• **Record set**:
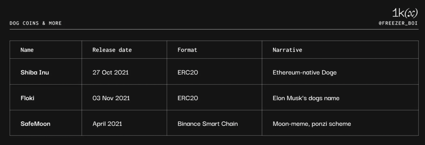Image resolution: width=425 pixels, height=145 pixels.
Task: Click the Narrative column header
Action: pos(287,50)
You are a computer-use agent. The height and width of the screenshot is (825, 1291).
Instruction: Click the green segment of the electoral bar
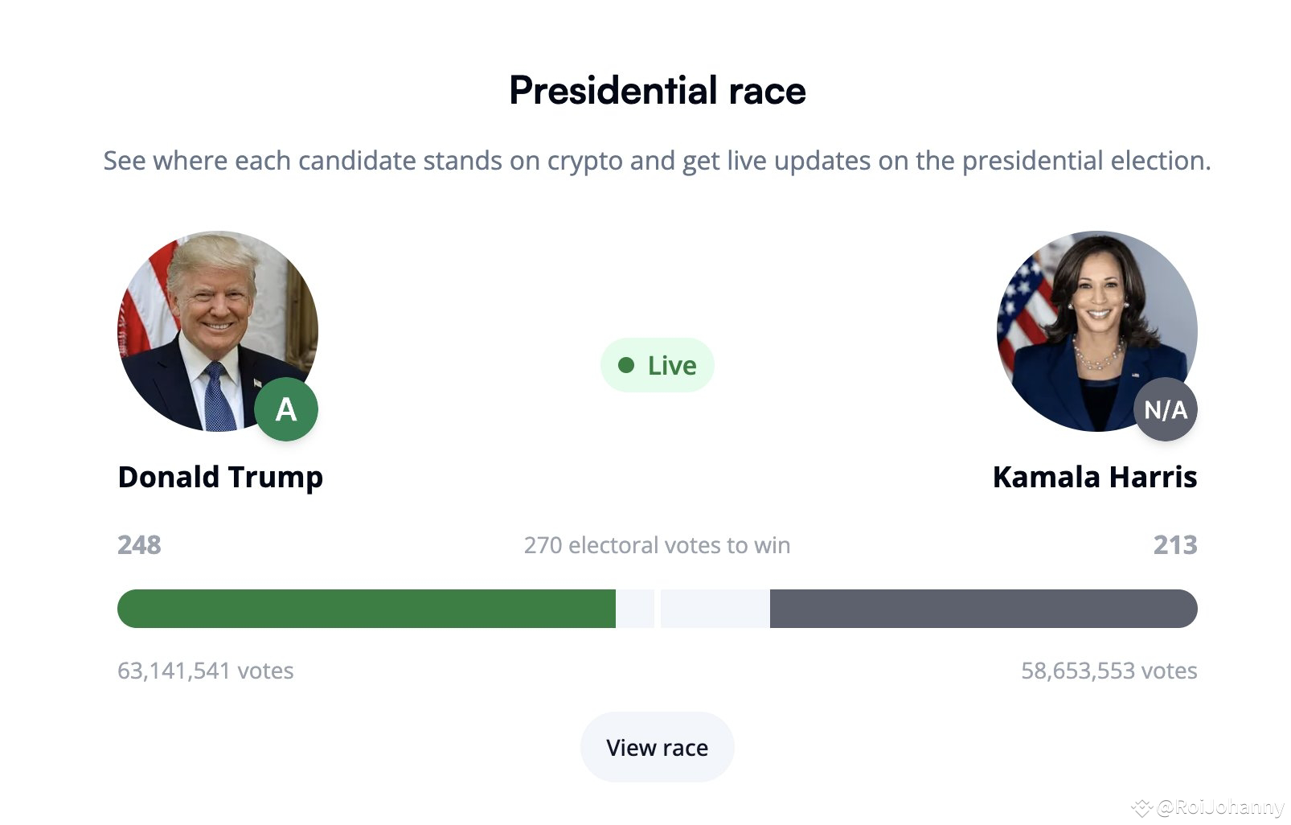[x=367, y=609]
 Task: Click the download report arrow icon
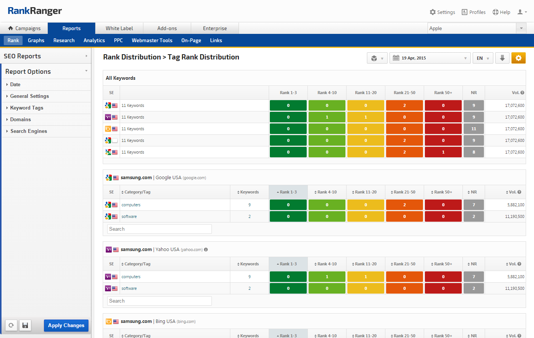coord(502,58)
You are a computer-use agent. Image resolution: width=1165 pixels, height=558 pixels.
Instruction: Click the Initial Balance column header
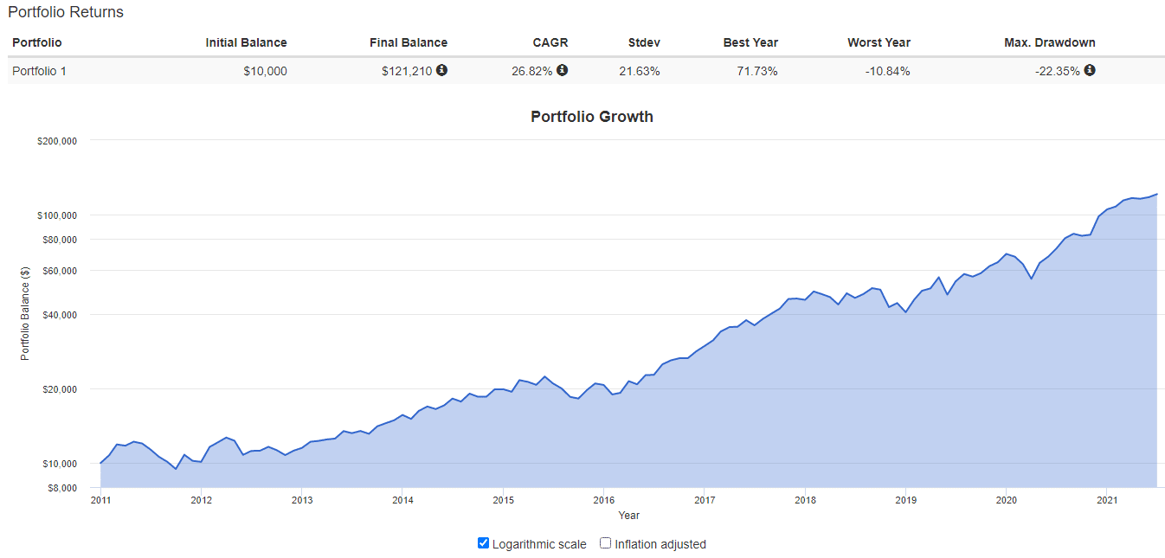pyautogui.click(x=246, y=42)
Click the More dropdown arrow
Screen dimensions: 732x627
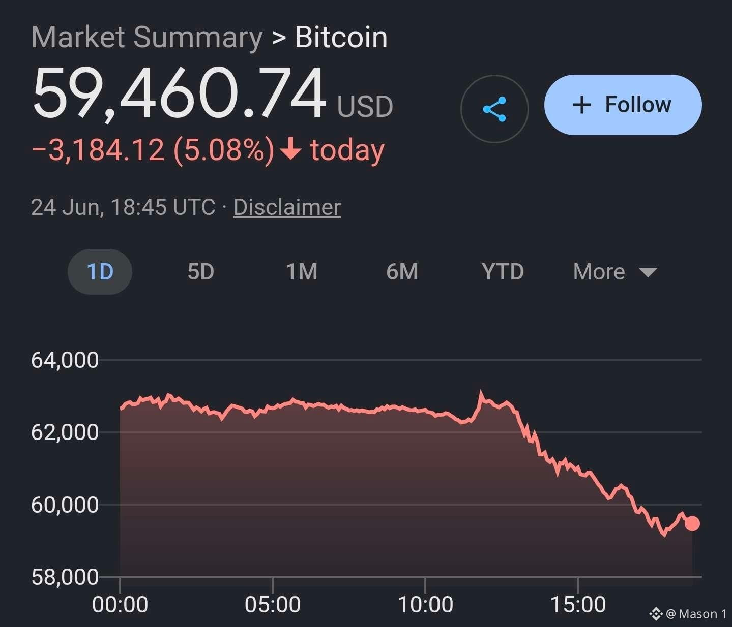click(x=648, y=273)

• **Requirement**: Scan the listing above. Collect all lines with the word "agent".

• **Answer space**:
You are a computer-use agent. The height and width of the screenshot is (825, 1291).
You are a computer-use agent. Image resolution: width=1165 pixels, height=558 pixels.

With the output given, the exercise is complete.